Monika Streule is grateful to all interview
partners who shared their knowledge on
Mexico City. She particularly wishes to thank
Sergio Ulloa, who offered her so many insights
throughout all the years it took for this book to
be written. Anke Schwarz and Kathrin Wildner
were most generous interlocutors. She gives
special thanks to Eveline Müller, Bea Brülhart
and Aiko Ikemura Amaral for their support,
inspiration and friendship. The editing and part
of the writing leading to this publication received
additional funding from the EU’s Horizon
2020 research and innovation programme
under the Marie Skłodowska-Curie grant
agreement no. 101024446.
Lindsay Sawyer wishes to thank the evolving
set of valued colleagues who offered support
from each of their institutional homes, from
Singapore and Cape Town to Sheffield. She
particularly thanks Professor Taibat Lawanson
for her continued engagement and support.
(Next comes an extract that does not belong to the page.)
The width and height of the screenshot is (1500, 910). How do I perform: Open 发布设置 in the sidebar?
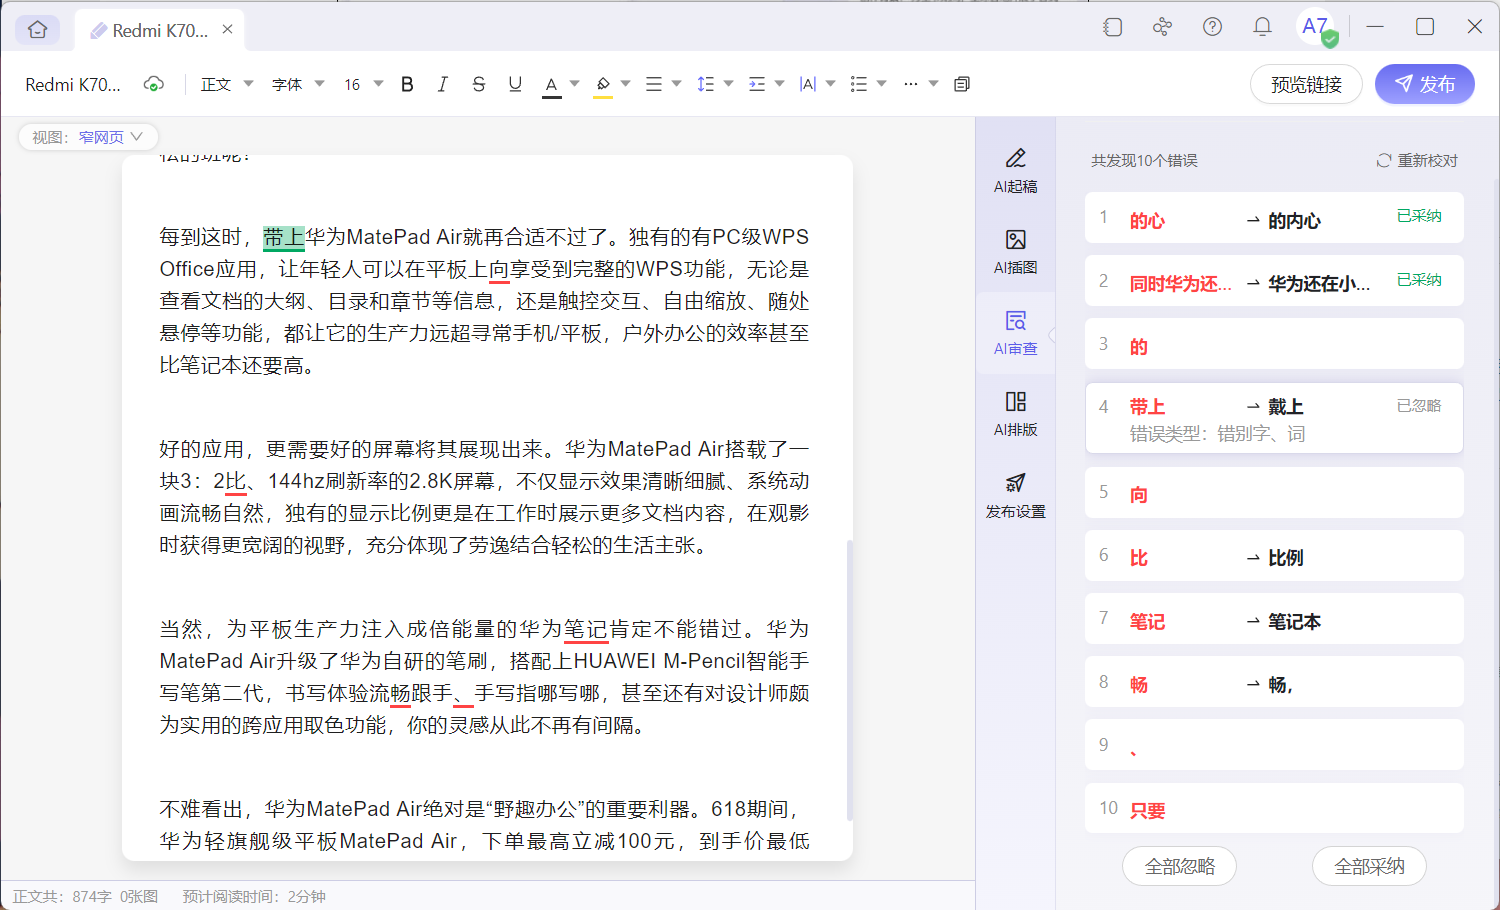pos(1015,495)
Lindsay’s acknowledges additional funding by
Leverhulme Trust (ECF-2018-722) and the
University of Sheffield.
Anne Kockelkorn and Christian Schmid thank
Lara Belkind for her valuable contributions to
our research and writing of the chapter on
Paris. They also thank Assad Ali Cherif, Fouad
Awada, Martine Berger, Hélène Carraux,
Stéphane Degoutin, Mustafa Dikeç, Frédéric
Dufaux, Antoine Furiaux, Frédéric Gilli, Léopold
Lambert, Paul Landauer, Thierry Paquot,
Benoît Pouvreau, Antonine Ribardière and Pierre
Veltz for participating in mapping sessions
and providing feedback. Anne Kockelkorns’s
research was additionally funded by the Delft
Technology Fellowship in 2021 and 2022.
Ozan Karaman thanks Yaşar Adanalı, Şükrü
Aslan, Cihan Boysal, Erbatur Çavuşoğlu, Didem
Danış, Sinan Erensü, Orhan Esen, Tayfun
Kahraman, Tuna Kuyucu, Evren Özus, Jean-François
Pérouse, Özgür Temiz, Asuman Türkün, Murat
Cemal Yalçıntan and Mücella Yapıcı for their
insights, feedback, and participation in mapping
sessions for the case study of Istanbul.
Ozan Karaman and Christian Schmid thank
Ava Bromberg, Deepak Bahl, Frances Banerjee,
Tridib Banerjee, Stefano Bloch, Felicity Chan,
Meredith Drake Reitan, Mark Drayse, Jacqueline
Leavitt, Elena Maggioni, James Rojas, Carolina
Sarmiento, Alex Schafran, Brettany Shannon,
Edward W. Soja, Zeynep Toker and Goetz Wolff
for their participation in interviews and mapping
sessions on Los Angeles.
Pascal Kallenberger and Christian Schmid thank
Sohel Firdos, Saibal Kar, Keya Dasgupta, Santosh
Ghosh, Probhas Kumar, and Venkateswar
Ramaswamy for sharing their expertise on the
urban development of Kolkata.
Naomi Hanakata would like to thank in
particular professors Yoshiharu Tsukamoto,
Kazushi Tamano and Kees Christiaanse for
their guidance, encouragement and continuing
support as well as the many colleagues and
(new) friends from Tokyo, who shared with her
their insights and perspectives on the city,
and the many anonymous people she met on
her explorations. She also acknowledges
with thanks support from her new academic
home, the National University of Singapore.